Le cinéma est une histoire de rencontres. Pour Jean-Jacques Ruttner, 55 ans, c’est dans les années 70, à la Maison des arts de Créteil lorsque, adolescent, il se lie d’amitié avec le responsable de la programmation à qui on confie la création d’un cinéma d’Art et d’essai. L’homme n’est autre qu’Armand Badéyan* qui deviendra l’un des plus célèbres programmateurs et directeurs de salles de cinéma d’art et d’essai de banlieues parisiennes. Alors que ses envies et ses goûts de jeune adulte sont davantage tournés vers le théâtre et la musique : « J’ai découvert avec lui toute la richesse du métier de la programmation du cinéma. » Une révélation. Comme c’est le cas au théâtre, la programmation détermine la vitalité du lieu. « C’est la rencontre entre le choix d’un programmateur et les attentes du public », dit-il en citant Christian Vaugeois, critique de films dans les années 70 dans l’Avant-Scène Cinéma. Jean-Jacques Ruttner a envie de surprendre ce public, qu’il ne connaît pas encore. Apporter sa personnalité, ses choix… Quitte à bousculer les habitudes. Mais que le public se rassure : « J’avais une programmation à peu près similaire lorsque j’étais au Lucy à Ivry-sur-Seine. » Il dit aimer tous les cinémas. « Je n’apprécie pas la frontière entre cinéma commercial et cinéma d’art et d’essai qui serait plus intellectuel. Je vais au cinéma pour être diverti, ressentir des émotions. » Et pas question pour cet enfant d’immigrés ne parlant pas français de se complaire dans un cinéma réservé aux élites. « La culture doit s’adresser à tout le monde. » Comme son prédécesseur, il continuera à programmer des films populaires. « J’ai des goûts hétérogènes en termes de genre de films et de réalisateurs. » Ce qu’il préfère surtout ? : « Ne rien savoir sur un film avant de l’avoir vu.

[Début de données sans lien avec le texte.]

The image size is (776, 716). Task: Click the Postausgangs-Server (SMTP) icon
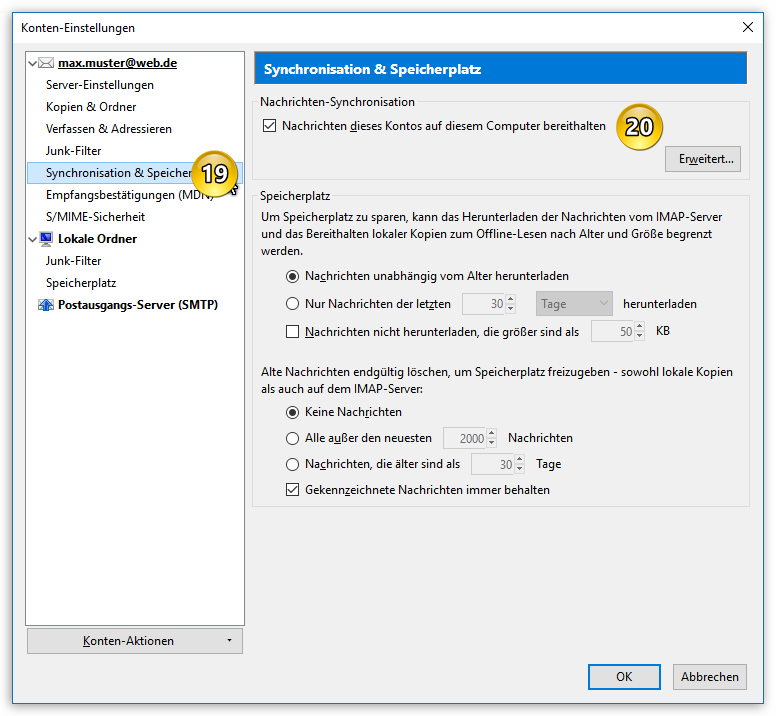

J’apprécie de me laisser surprendre. En ce sens, je suis un spectateur privilégié ». Et lorsqu’on lui demande ses attentes pour l’année 2023, il répond : « J’attends ce que je n’attends pas ». 

* Décédé en 2003, il était alors le directeur du cinéma l’Ecran à Saint-Denis et ancien directeur général de l’agence du court-métrage.